=== RECORDED INFORMATION ===

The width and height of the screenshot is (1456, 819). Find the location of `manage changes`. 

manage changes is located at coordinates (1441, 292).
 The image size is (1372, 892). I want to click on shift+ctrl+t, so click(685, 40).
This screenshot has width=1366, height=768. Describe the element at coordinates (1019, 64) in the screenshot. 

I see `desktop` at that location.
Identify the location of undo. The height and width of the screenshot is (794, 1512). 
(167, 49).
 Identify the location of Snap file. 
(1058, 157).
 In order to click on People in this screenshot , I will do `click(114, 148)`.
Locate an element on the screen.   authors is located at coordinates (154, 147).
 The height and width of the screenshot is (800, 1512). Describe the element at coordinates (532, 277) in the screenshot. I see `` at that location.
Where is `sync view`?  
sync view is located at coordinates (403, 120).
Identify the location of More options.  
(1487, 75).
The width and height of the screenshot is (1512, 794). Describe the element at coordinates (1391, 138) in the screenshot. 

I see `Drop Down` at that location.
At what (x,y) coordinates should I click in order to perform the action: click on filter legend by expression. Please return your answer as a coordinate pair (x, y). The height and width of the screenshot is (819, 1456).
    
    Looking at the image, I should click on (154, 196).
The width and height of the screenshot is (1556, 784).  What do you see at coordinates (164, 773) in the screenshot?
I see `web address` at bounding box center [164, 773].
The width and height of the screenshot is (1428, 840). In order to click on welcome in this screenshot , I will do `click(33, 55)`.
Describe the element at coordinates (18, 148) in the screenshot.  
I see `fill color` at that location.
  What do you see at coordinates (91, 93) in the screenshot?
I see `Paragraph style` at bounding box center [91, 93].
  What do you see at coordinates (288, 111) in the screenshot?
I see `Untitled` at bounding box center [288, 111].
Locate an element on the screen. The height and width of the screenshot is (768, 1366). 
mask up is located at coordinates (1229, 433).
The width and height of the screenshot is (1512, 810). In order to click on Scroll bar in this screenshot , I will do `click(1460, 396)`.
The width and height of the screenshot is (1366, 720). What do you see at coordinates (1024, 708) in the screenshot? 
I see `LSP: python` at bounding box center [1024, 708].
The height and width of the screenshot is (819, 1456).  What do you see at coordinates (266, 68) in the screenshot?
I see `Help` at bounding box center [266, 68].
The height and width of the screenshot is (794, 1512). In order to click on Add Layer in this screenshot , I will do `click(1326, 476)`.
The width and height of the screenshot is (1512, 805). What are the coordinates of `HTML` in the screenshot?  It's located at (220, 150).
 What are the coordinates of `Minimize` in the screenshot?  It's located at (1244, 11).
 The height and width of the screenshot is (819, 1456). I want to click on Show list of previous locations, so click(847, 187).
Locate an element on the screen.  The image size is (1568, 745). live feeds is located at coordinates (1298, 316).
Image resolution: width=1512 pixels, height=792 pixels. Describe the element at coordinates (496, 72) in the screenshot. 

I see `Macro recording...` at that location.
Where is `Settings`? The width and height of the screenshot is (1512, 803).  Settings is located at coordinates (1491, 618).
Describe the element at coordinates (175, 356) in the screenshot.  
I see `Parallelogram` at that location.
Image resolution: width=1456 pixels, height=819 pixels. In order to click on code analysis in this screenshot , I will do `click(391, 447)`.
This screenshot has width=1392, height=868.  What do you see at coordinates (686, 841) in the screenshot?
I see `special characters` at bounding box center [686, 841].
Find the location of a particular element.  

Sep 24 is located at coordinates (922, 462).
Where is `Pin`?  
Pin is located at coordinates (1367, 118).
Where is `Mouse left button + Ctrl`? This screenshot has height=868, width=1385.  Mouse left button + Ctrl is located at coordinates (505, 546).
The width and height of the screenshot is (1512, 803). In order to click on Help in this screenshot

===

* _YOUR OBJECTIVE_: Reproduce all of the data above verbatim, line by line.

* _EXERCISE OUTPUT_:
The width and height of the screenshot is (1456, 819). Find the location of `manage changes`. 

manage changes is located at coordinates (1441, 292).
 The image size is (1372, 892). I want to click on shift+ctrl+t, so click(685, 40).
This screenshot has width=1366, height=768. Describe the element at coordinates (1019, 64) in the screenshot. 

I see `desktop` at that location.
Identify the location of undo. The height and width of the screenshot is (794, 1512). 
(167, 49).
 Identify the location of Snap file. 
(1058, 157).
 In order to click on People in this screenshot , I will do `click(114, 148)`.
Locate an element on the screen.   authors is located at coordinates (154, 147).
 The height and width of the screenshot is (800, 1512). Describe the element at coordinates (532, 277) in the screenshot. I see `` at that location.
Where is `sync view`?  
sync view is located at coordinates (403, 120).
Identify the location of More options.  
(1487, 75).
The width and height of the screenshot is (1512, 794). Describe the element at coordinates (1391, 138) in the screenshot. 

I see `Drop Down` at that location.
At what (x,y) coordinates should I click in order to perform the action: click on filter legend by expression. Please return your answer as a coordinate pair (x, y). The height and width of the screenshot is (819, 1456).
    
    Looking at the image, I should click on (154, 196).
The width and height of the screenshot is (1556, 784).  What do you see at coordinates (164, 773) in the screenshot?
I see `web address` at bounding box center [164, 773].
The width and height of the screenshot is (1428, 840). In order to click on welcome in this screenshot , I will do `click(33, 55)`.
Describe the element at coordinates (18, 148) in the screenshot.  
I see `fill color` at that location.
  What do you see at coordinates (91, 93) in the screenshot?
I see `Paragraph style` at bounding box center [91, 93].
  What do you see at coordinates (288, 111) in the screenshot?
I see `Untitled` at bounding box center [288, 111].
Locate an element on the screen. The height and width of the screenshot is (768, 1366). 
mask up is located at coordinates (1229, 433).
The width and height of the screenshot is (1512, 810). In order to click on Scroll bar in this screenshot , I will do `click(1460, 396)`.
The width and height of the screenshot is (1366, 720). What do you see at coordinates (1024, 708) in the screenshot? 
I see `LSP: python` at bounding box center [1024, 708].
The height and width of the screenshot is (819, 1456).  What do you see at coordinates (266, 68) in the screenshot?
I see `Help` at bounding box center [266, 68].
The height and width of the screenshot is (794, 1512). In order to click on Add Layer in this screenshot , I will do `click(1326, 476)`.
The width and height of the screenshot is (1512, 805). What are the coordinates of `HTML` in the screenshot?  It's located at (220, 150).
 What are the coordinates of `Minimize` in the screenshot?  It's located at (1244, 11).
 The height and width of the screenshot is (819, 1456). I want to click on Show list of previous locations, so click(847, 187).
Locate an element on the screen.  The image size is (1568, 745). live feeds is located at coordinates (1298, 316).
Image resolution: width=1512 pixels, height=792 pixels. Describe the element at coordinates (496, 72) in the screenshot. 

I see `Macro recording...` at that location.
Where is `Settings`? The width and height of the screenshot is (1512, 803).  Settings is located at coordinates (1491, 618).
Describe the element at coordinates (175, 356) in the screenshot.  
I see `Parallelogram` at that location.
Image resolution: width=1456 pixels, height=819 pixels. In order to click on code analysis in this screenshot , I will do `click(391, 447)`.
This screenshot has width=1392, height=868.  What do you see at coordinates (686, 841) in the screenshot?
I see `special characters` at bounding box center [686, 841].
Find the location of a particular element.  

Sep 24 is located at coordinates (922, 462).
Where is `Pin`?  
Pin is located at coordinates (1367, 118).
Where is `Mouse left button + Ctrl`? This screenshot has height=868, width=1385.  Mouse left button + Ctrl is located at coordinates (505, 546).
The width and height of the screenshot is (1512, 803). In order to click on Help in this screenshot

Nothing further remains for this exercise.